Try it: Retype verbatim the lines of the listing, from the very first through the line with "Given: Open the Window menu".

=== Section Start ===

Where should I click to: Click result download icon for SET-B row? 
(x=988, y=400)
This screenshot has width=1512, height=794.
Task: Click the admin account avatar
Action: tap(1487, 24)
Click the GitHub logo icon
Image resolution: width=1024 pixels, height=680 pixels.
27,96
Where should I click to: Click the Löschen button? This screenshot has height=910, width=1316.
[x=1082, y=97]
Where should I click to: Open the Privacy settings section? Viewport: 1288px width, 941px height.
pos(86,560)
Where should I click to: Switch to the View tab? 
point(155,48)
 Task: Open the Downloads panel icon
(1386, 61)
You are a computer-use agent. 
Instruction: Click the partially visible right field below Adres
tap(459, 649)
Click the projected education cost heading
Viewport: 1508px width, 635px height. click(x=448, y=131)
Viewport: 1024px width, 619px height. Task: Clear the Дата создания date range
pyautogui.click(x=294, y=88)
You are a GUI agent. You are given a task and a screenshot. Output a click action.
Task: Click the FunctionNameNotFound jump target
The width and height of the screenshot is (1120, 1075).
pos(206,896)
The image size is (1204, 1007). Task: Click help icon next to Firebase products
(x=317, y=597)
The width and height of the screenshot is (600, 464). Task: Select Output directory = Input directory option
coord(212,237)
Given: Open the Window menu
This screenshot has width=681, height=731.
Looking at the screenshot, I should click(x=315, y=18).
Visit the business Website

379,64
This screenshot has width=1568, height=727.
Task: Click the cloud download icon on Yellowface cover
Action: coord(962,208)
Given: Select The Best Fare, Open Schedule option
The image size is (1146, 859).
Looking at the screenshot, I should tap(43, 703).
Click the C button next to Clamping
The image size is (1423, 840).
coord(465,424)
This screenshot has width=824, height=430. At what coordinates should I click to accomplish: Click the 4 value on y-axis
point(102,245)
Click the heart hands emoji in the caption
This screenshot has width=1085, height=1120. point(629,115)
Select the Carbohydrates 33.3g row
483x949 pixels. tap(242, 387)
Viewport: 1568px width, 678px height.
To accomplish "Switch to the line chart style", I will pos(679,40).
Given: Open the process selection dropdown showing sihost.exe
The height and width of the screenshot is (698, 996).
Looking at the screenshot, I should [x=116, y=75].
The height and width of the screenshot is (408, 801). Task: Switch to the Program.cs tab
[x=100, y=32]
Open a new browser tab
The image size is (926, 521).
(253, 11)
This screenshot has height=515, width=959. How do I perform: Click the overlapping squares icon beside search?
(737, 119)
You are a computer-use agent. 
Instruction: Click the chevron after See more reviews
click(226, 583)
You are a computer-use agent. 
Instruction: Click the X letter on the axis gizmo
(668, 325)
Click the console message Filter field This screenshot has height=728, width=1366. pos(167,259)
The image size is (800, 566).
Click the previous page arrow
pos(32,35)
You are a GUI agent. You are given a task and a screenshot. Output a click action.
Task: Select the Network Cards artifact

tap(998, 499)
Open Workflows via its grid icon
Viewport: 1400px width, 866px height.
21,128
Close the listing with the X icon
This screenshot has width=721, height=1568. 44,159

=== Section End ===

Answer to the exercise:
Where should I click to: Click result download icon for SET-B row? 
(x=988, y=400)
This screenshot has width=1512, height=794.
Task: Click the admin account avatar
Action: tap(1487, 24)
Click the GitHub logo icon
Image resolution: width=1024 pixels, height=680 pixels.
27,96
Where should I click to: Click the Löschen button? This screenshot has height=910, width=1316.
[x=1082, y=97]
Where should I click to: Open the Privacy settings section? Viewport: 1288px width, 941px height.
pos(86,560)
Where should I click to: Switch to the View tab? 
point(155,48)
 Task: Open the Downloads panel icon
(1386, 61)
You are a computer-use agent. 
Instruction: Click the partially visible right field below Adres
tap(459, 649)
Click the projected education cost heading
Viewport: 1508px width, 635px height. click(x=448, y=131)
Viewport: 1024px width, 619px height. Task: Clear the Дата создания date range
pyautogui.click(x=294, y=88)
You are a GUI agent. You are given a task and a screenshot. Output a click action.
Task: Click the FunctionNameNotFound jump target
The width and height of the screenshot is (1120, 1075).
pos(206,896)
The image size is (1204, 1007). Task: Click help icon next to Firebase products
(x=317, y=597)
The width and height of the screenshot is (600, 464). Task: Select Output directory = Input directory option
coord(212,237)
Given: Open the Window menu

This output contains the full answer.